Local police and Justice Department try new approach: collaboration

On Monday, the Justice Department announced that the VRN will expand to include the following cities: Compton, Calif.; Flint, Mich.; Little Rock, Ark.; West Memphis, Ark.; and Newark, N.J.

Collaborative reform is more effective than federal agencies simply giving grants to local law enforcement, says Laurie Robinson, a criminologist at George Mason University in Fairfax, Va., who served as co-chair of the President’s Task Force on 21st Century Policing.

“Unless that [grant] money is focused in a very strategic way … it can very easily be dissipated,” she says.

Support from technical experts can be more effective, she says. Long-term training and technical assistance from federal personnel can help police departments identify specific community problems. The departments can then turn to specific agencies for short-term tactical assistance to help address those problems. VRN cities have employed the US Marshals Service and the Bureau of Alcohol, Tobacco, Firearms and Explosives, among others.

“I [think] technical assistance is some of the best-spent federal money because it’s relatively inexpensive compared to large federal grants,” she adds.

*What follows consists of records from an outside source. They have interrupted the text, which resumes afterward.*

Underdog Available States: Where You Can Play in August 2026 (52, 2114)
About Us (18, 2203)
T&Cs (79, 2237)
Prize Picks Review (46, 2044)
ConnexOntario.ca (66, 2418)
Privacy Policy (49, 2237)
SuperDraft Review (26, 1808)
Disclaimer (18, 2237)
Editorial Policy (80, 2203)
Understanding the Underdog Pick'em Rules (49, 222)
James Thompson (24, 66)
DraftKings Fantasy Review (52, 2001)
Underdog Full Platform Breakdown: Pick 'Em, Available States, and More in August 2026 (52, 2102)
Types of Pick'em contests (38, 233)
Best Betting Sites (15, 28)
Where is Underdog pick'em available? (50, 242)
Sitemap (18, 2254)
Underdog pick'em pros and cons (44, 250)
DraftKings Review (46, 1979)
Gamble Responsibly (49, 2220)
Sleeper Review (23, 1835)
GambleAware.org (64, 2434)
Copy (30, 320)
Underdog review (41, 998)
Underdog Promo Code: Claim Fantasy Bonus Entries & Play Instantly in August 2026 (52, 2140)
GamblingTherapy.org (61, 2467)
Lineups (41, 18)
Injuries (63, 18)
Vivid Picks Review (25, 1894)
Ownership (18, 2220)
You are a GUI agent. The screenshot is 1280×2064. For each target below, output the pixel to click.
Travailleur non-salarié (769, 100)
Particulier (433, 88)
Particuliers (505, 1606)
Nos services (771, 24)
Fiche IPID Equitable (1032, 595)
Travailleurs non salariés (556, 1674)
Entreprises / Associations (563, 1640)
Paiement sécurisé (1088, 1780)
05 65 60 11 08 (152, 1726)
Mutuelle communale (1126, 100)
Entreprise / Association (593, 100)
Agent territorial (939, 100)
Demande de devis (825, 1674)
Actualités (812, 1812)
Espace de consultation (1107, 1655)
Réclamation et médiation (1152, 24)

The Camden County Police Department got de-escalation training from the US Marshals Service, as well as access to a 360-degree shooting simulator, according to Chief Thomson. Combined with other training, the measures “have significantly lowered the instances where our officers have fired their service weapons,” he writes in an e-mail.

“For an urban police department that responds to thousands of man-with-a-gun calls each year, this has made policing safer for the officers and the public,” he adds.